The short answer is “no.”
Many OCDs can easily be treated surgically, and if the surgery is done early and by an experienced surgeon the long term prognosis generally is excellent.
As a breeder of large horses, OCDs are going to happen sometimes no matter what. Breeders of large horses who say they “never” have had an OCD are either lying or simply don’t do screening X-rays. Some bloodlines (IME bigger horses) are worse than others. IMO, OCDs cropping up in young horses is a PITA and costs some money, but otherwise is generally NBD in terms of the horse’s competitive career.
I would absolutely purchase a two year old that had OCDs removed uneventfully and was fully recovered. But, in general, I wouldn’t go out and buy a horse with untreated OCDs. Why? Surgery can be a risk, plus it is work to do the layup afterwards. I would prefer that the seller be responsible that risk and inconvenience.

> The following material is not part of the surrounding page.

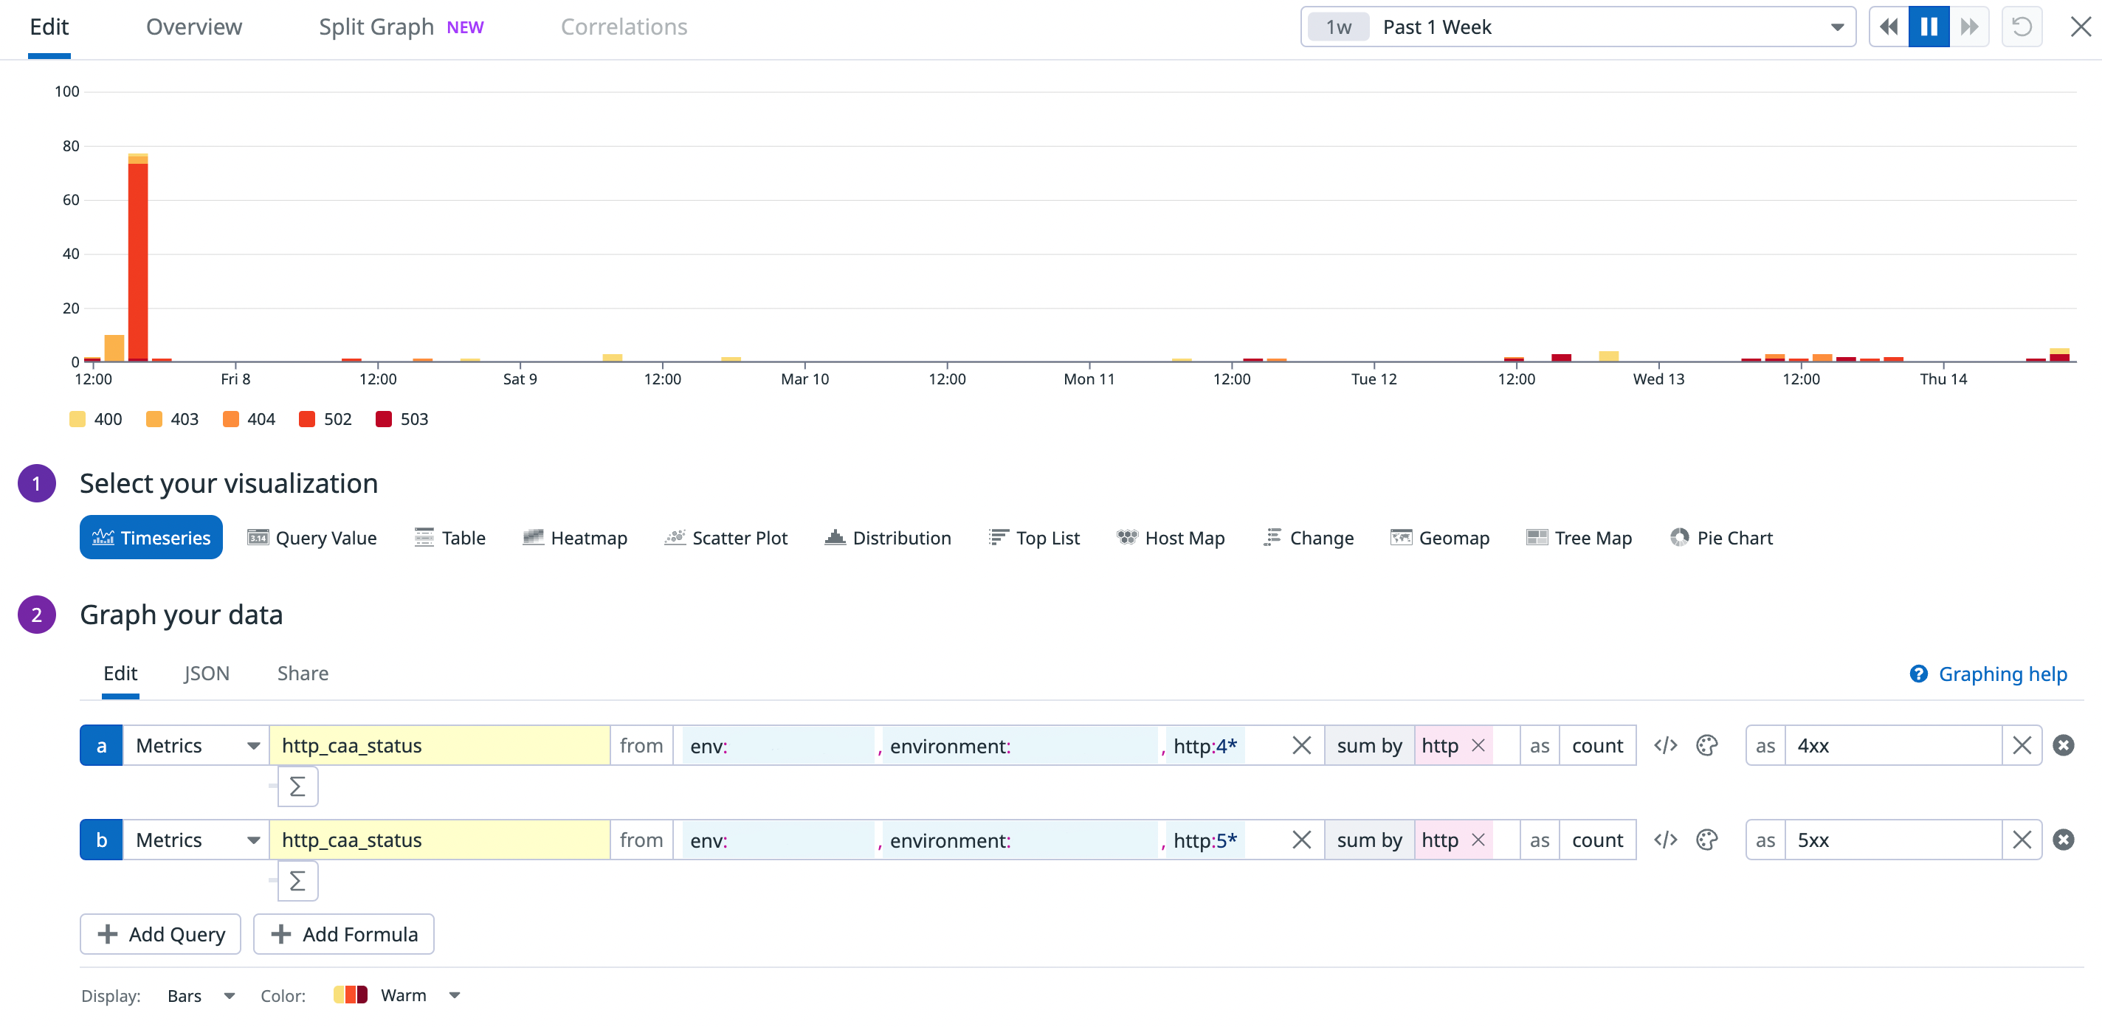
Task: Remove query b with circled X icon
Action: 2063,839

As far as resale, most higher end WB buyers are savvy to the fact that a history of an uncomplicated OCD removal is NBD. They will probably be X-raying the horse anyway and will care more about those films and the horse’s current soundness than the history of the OCD. I could see buyers balking if the horse had surgery but then had not done anything to “prove” its soundness afterwards.

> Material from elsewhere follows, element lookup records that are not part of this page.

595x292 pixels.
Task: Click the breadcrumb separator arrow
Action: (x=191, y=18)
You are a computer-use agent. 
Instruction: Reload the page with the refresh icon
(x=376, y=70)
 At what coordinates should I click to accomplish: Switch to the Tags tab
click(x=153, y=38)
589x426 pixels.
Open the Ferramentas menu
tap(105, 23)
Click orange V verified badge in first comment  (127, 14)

FWIW, a horse with a history of OCD surgery absolutely CAN have a squeaky clean PPE with pristine X-rays. I’m not a vet, and an experienced surgeon could comment with more detail on that, but none of the youngsters I’ve ever seen operated on have had radiographic evidence of the surgery afterwards. Obviously, the history of the surgery should be disclosed in an honest fashion, but many times it isn’t. However, when a horse is well into its competitive career the history of uncomplicated OCD surgery as a 1-2 year old is likely irrelevant anyway.
Now, if someone offered me an incredibly well bred youngster that I really liked at a ridiculously low price, then it might be worth it to me to shoulder the expense and risk of surgery. Obviously I would have my surgeon review things first to make sure that he agreed that a good outcome was likely based on the size and location of the lesion/s and the age of the horse.